◆ **EXTRAIT SOURCE**:
▬▬▬▬▬▬
4L’analyse montrera d’abord comment émerge, dans les récits consacrés par Flem à son histoire familiale, un questionnement fondamental sur le genre, avant d’en explorer les racines dans l’histoire d’un couple parental dont les parcours bouleversés ont inversé les polarités. Le déchiffrement de cette configuration permettra de comprendre l’impossibilité de la transmission de la féminité entre mère et fille. Il faudra alors examiner le processus, rendu possible par le deuil et l’écriture conjoints, de réappropriation par la narratrice de son héritage, lui permettant de réinventer son rapport à la féminité.

Un problème avec le genre

5Comment j’ai vidé la maison de mes parents s’ouvre sur une longue méditation consacrée à l’expérience de la perte des parents et à la confusion des sentiments qui s’ensuit. Cette stratégie narrative, qui subsume l’expérience individuelle dans un « nous » englobant, traduit d’emblée une difficulté à assumer une position genrée. L’universalisation de l’expérience du deuil (« […] on se découvre un jour orphelin de père ou de mère », Flem, 2004, p. 7) masque temporairement la spécificité genrée de l’expérience de la narratrice.

6La réflexion sur l’héritage fait progressivement émerger la problématique du genre. La première définition de l’héritier proposée par le texte assigne significativement à celui-ci une identité masculine : « un héritier n’est pas un imposteur, mais bien celui à qui un héritage est destiné par voie de filiation » (p. 21). Cette masculinisation implicite de la position d’héritier, réitérée à trois reprises dans la même phrase, n’est pas anodine : elle révèle une difficulté fondamentale à concevoir l’héritage au féminin.
▬▬▬▬▬▬
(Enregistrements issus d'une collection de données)
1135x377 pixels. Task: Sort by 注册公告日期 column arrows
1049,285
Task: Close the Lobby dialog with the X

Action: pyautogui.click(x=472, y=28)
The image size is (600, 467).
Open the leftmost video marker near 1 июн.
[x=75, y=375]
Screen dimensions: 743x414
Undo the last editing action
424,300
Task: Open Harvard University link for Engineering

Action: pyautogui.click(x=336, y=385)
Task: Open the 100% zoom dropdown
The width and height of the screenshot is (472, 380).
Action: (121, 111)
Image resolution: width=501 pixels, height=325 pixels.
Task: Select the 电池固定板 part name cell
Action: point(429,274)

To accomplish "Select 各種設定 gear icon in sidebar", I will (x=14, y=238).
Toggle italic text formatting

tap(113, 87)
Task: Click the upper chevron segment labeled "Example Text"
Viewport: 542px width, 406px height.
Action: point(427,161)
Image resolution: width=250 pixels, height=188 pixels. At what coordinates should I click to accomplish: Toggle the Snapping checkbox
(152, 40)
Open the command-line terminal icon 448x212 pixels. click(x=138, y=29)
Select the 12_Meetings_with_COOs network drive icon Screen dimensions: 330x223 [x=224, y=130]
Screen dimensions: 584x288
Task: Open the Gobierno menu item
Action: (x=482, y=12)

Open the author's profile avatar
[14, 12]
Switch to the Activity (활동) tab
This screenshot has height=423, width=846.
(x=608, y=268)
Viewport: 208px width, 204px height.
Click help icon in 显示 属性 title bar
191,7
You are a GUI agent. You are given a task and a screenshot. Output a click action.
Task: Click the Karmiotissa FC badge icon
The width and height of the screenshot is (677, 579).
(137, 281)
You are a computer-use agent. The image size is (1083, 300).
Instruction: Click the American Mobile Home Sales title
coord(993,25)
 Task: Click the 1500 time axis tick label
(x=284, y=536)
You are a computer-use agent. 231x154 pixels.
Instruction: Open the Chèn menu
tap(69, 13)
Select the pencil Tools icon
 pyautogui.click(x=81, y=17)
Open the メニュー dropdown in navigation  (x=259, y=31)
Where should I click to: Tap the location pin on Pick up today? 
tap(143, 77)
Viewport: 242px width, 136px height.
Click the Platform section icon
▬▬▬▬▬▬
◆ **SÉRIE DE CONSIGNES**:
1: Modifiez le passage de l'extrait source en commençant par « 6La réflexion sur » et en allant jusqu'à « l’héritage au féminin. » : remplacez « imposteur » par « usurpateur ».
2: D'après l'extrait source, combien de fois la masculinisation implicite de la position d'héritier est-elle réitérée dans la même phrase ?

◆ **CORRIGÉ DES EXERCICES**:
1:
6La réflexion sur l’héritage fait progressivement émerger la problématique du genre. La première définition de l’héritier proposée par le texte assigne significativement à celui-ci une identité masculine : « un héritier n’est pas un usurpateur, mais bien celui à qui un héritage est destiné par voie de filiation » (p. 21). Cette masculinisation implicite de la position d’héritier, réitérée à trois reprises dans la même phrase, n’est pas anodine : elle révèle une difficulté fondamentale à concevoir l’héritage au féminin.

2: À trois reprises.